The Impact of Changing Technology: Genomics-Proteomics-Metabolomics
It was not long ago that words like proteomics and metabolomics would have been nonsense. Now they are specialties with their own journals and professional organizations. Working in a field that is changing as rapidly as medicine, a physician will always be in one sense a medical student. Advances in genetic technology share a lot with the advances in population genetics. Both must think in terms of systems, not just individuals. A genome is not simply about A and a alleles or about expression of homozygotes versus heterozygotes. Instead, genotypes are at the core of a multilevel biochemical system.
The developing field of genomics is concerned with determining the DNA sequence of a species. The first successes were sequencing the 5368 bp genome of a virus, φX-174, and of a mitochondrion by Fred Sanger in the 1970s and 1980s. With this work, he and his group developed the first sequencing, data handling, and analysis tools that later work built upon. The first complete organismal genome was of Haemophilus influenzae in 1995. With the completion of the 13-year Human Genome Project in 2003, the technologies it developed are now being applied to sequencing genomes from other species. This allows comparisons of gene function to be made across the living spectrum.
For some the term “genomics” has now taken on a broader meaning to include not only the DNA sequence but also functions associated with it. Functional genomics focuses on the dynamics of gene and protein activities and interactions. Rather than simply annotating DNA sequences, this field explores gene transcription and translation as well as the interactions that occur between genes and proteins and in protein-protein interactions. In a similar but more medically targeted way, pharmacogenetics (sometimes now called pharmacogenomics) is a specialized branch of pharmacology that explores individual differences in response to drugs and environmental chemicals.
The focus of transcriptomics is slightly more narrow. Only a tiny percentage of the DNA in humans is transcribed. As complex as the genome is, it has the advantage of being relatively stable from one cell or one individual to another. In contrast, whereas the human genome may have 20- or 30,000 genes, there are probably more than 2 million different proteins produced during a lifetime. This is accomplished by posttranslational modification and related processes we discussed in earlier chapters. Each of these proteins has a different function and participates in a wide array of catalytic reactions, as cell structural components, in trophic growth signaling, neurotransmission, defending the body against disease, and so forth. Proteomics is the study of these proteins and their functions.

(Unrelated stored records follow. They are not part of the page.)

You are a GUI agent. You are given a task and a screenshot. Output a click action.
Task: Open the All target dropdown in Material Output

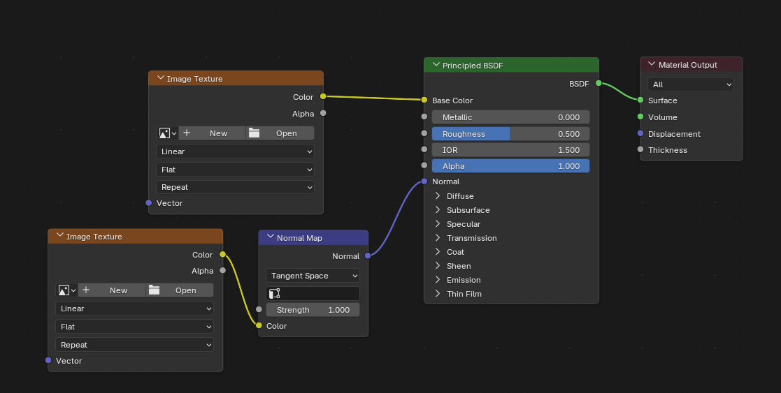pos(690,84)
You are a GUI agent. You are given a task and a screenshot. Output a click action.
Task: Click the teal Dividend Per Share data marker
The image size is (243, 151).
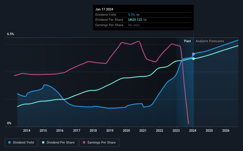193,59
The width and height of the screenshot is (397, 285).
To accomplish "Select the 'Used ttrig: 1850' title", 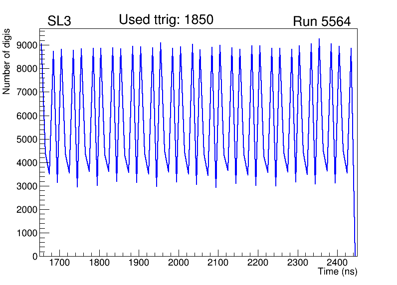I will click(166, 20).
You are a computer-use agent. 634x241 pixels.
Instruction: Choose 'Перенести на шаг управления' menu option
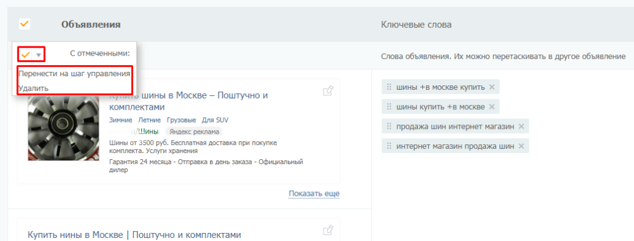click(x=74, y=74)
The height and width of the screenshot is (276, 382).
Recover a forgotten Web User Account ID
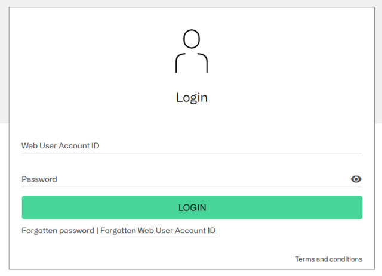coord(158,230)
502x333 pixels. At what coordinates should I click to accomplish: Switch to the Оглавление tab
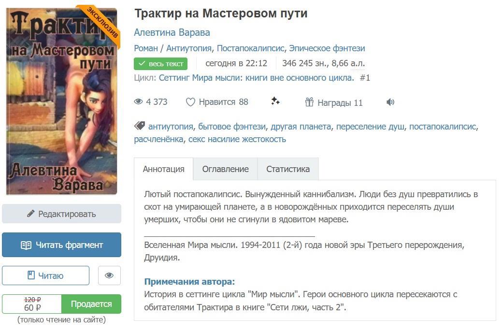pos(225,169)
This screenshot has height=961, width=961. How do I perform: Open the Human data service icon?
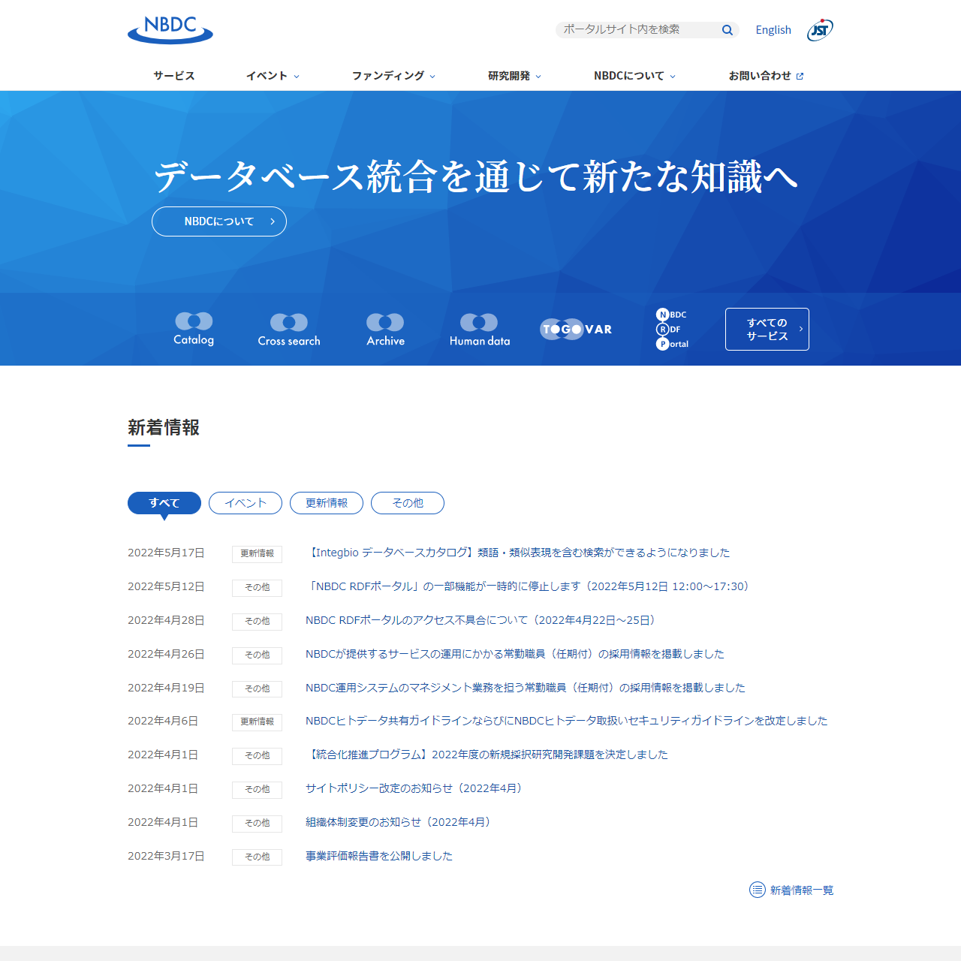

The term “proteomics” is drawn from PROTEin and the genOME. The protein profiles differ from cell type to type and from one time in development to another. Factors that go beyond mRNA translation include various forms of posttranslational modification like phosphorylation, ubiquitination, methylation, glycosylation, and other modifications. At a more complex level, each of these must be considered in terms of their protein-protein interactions. When we think of the functioning of the body, proteomics can give us a better understanding than can a study of the genome alone. By looking just at the genome, we have no idea how often a gene is transcribed or how stable will be its mRNA or its protein product. On the other hand, proteins are not easy to study, especially when present in low amounts or for short periods. At this time, therefore, proteomic studies often suffer from reproducibility problems that limit their predictive strength. Part of this limitation is, of course, the fact that proteins are being modified. So the dynamic process and its inherent limitation are intertwined.
But proteins are not end points. At a more functional level of cell biochemistry, metabolomics is the study of metabolites produced by cellular processes. The genome and proteome offer a profile of the controlling processes, and the metabolome documents the end products of their activity. Its tools include nuclear magnetic resonance (NMR) spectroscopy and mass spectrometry. The first metabolomics web database, METLIN, now contains information on over 40,000 human metabolites. Parallel studies are also being done in several plant species.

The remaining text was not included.